An interview with Steph Astro

Name: Steph AstroSteph Astro

Current Job: SEPnet Employer Engagement Officer, School of Physical Sciences

Field of research: Industry Engagement in Physics.

University: Kent

Country: UK

Letters: L

What does your job involve?

Most of my job involves working with industries to see how I can help them; either by linking them with someone in academia or supporting their recruitment targets.
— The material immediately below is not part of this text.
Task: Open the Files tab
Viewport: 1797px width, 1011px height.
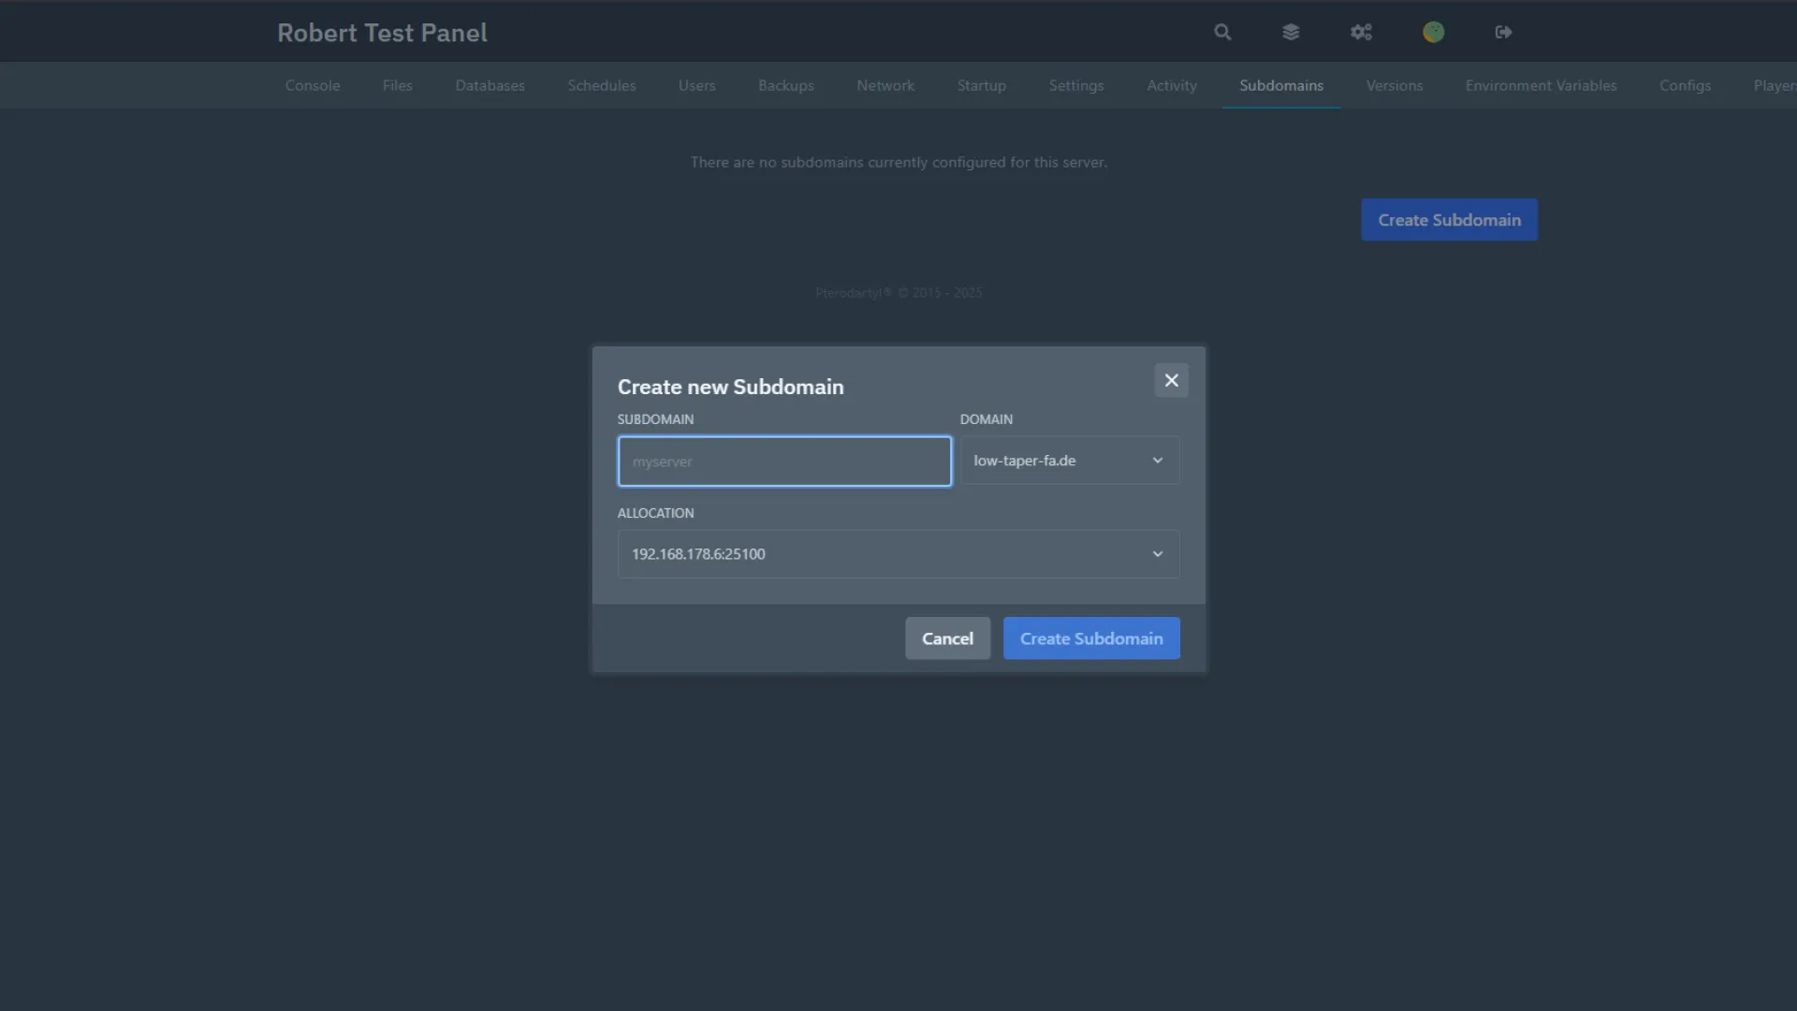Action: tap(397, 85)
Much of this is ensuring companies have visibility within our physics department and that employers have an opportunity to share their skills with students.

How did I get into this job?

I spent nearly 15years as a science teacher, so traversing to higher education (with a quick segue to the IOP) wasn’t too much of a stretch.

Has being LGBTQ affected my career decisions?

I wasn’t accepted as Bi.  Many thought I just hadn’t made up my mind and when I finally found a relationship with someone (who happened to be male) I was obviously not part of the gay community and in the end lost contact with people of whom I had built friendships.

At work, it wasn’t something that could be talked about, for risk of losing a job.  A male gay colleague had to keep his partner a secret as he had lost a job before.

I would tell those in similar situations that there is strength in numbers, not least because you always have someone to talk to but also, a group of people have a voice.  There are still prejudiced people hidden in the tiniest of pockets wherever you work.  They may be less outspoken about their views, but in some ways that makes it harder to tackle.  A community voice can help to give perspective on the actions of others and create guidelines for response to the stress and anxiety of either trying to ‘fit in’ or professionally manage the subtlety of some people’s ignorance.

Have you ever had any reactions to being LGBTQ?

I was 17 when I finally came to terms with being a bi-female.  There was no fanfare or huge debate, rather it was more a pat on the head from parents with “Well, we all experiment when we are young.”  And a physical recoil from a dear friend – who 6 months later said “You were joking, weren’t you?”

Did you have any role models?

It wasn’t until I moved to London after completion of A levels that I met with others from the LGB community.

My earliest memories were of Eddie Izzard and Ellen De Generes, both of whom were incredibly brave for their time period. They were themselves, proudly and unapologetically.